On September 22, 1880, Yznaga was married to Mobile, Alabama-born Mary Virginia "Jennie" Smith (1856–1926), sister of Alva (née Smith) Vanderbilt at the Vanderbilt home in Oakdale on Long Island. They were daughters of Murray Forbes Smith, a commission merchant, and Phoebe Ann (née Desha) Smith (daughter of U.S. Representative Robert Desha). After their divorce in 1886, Jennie remarried to William George Tiffany of Baltimore (the son of William M. Tiffany who was a first cousin of Charles Lewis Tiffany) (Note: William George Tiffany of Baltimore (1844-1905) is sometimes confused with his younger cousin, Rough Rider William George Tiffany (1863-1898) of Newport, the son of his uncle George Tiffany and Isabella Bolton Perry, a sister of Mrs. August Belmont Jr. Caroline Slidell Perry.) in 1888 and moved to Maisons-Laffitte near Paris (before their eventual divorce in 1903).

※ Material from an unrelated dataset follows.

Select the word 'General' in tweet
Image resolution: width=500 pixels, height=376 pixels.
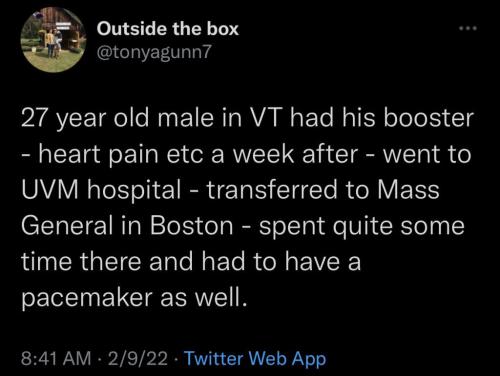(x=67, y=226)
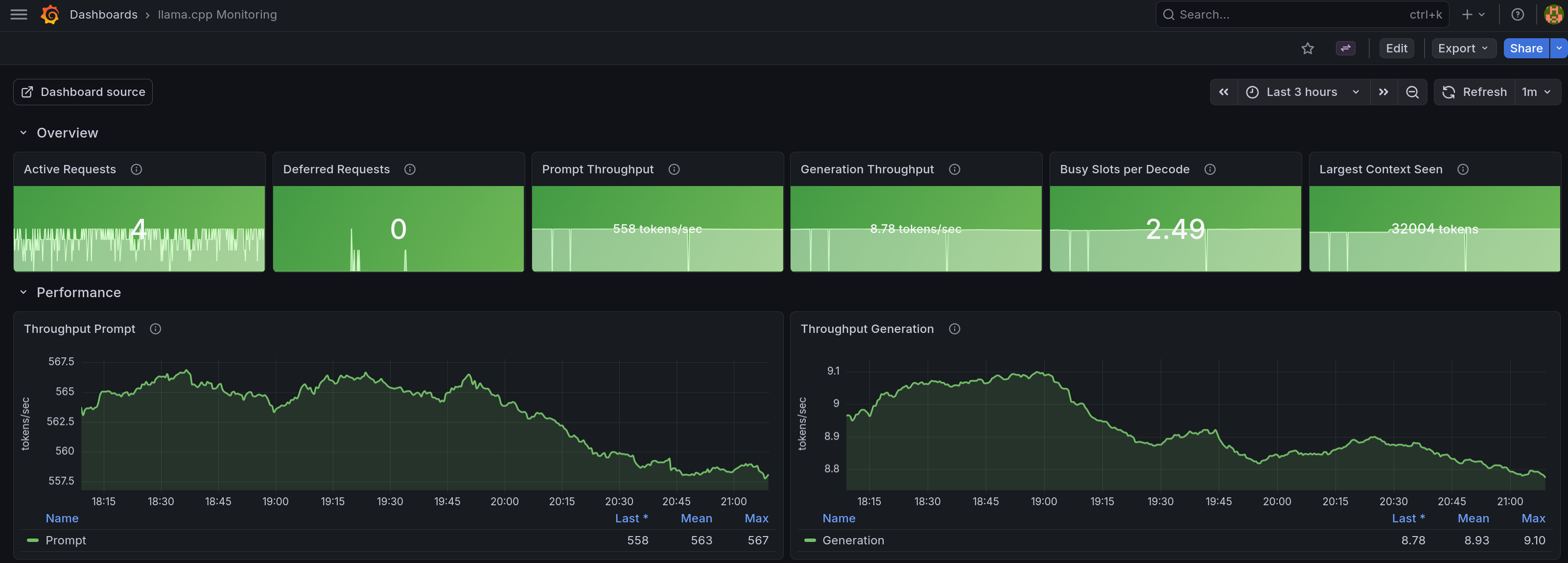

Fernando's engagement to Mabel Elizabeth Wright (1869–1926) was announced in what was described as an astonishment to society. At the time, she was living with her father, a designer of carpets for Higgins Mills, in a boarding house and "her face was her fortune." The wedding took place a week later on March 4, 1890, at the boarding house and they set sail for Europe the following day. Upon their return, they lived in New York and at Tuxedo Park. Mabel later went to South Dakota where she divorced Fernando in 1895 and, soon after, married the Hungarian Count Bela Zichy (nephew of Mihály Zichy) and became the mother of Count Theodore Zichy. There were rumors of his engagement to be married a third time, including to Constance Biddle a few weeks before his death, but they were all denied.

Yznaga died of diphtheria at the Minturn Hospital in New York City on March 6, 1901. After a funeral at the Little Church Around The Corner, he was buried at Woodlawn Cemetery, Bronx. Upon his death, his estate worth about $2,000,000, was left primarily to his sister, then the Dowager Duchess of Manchester.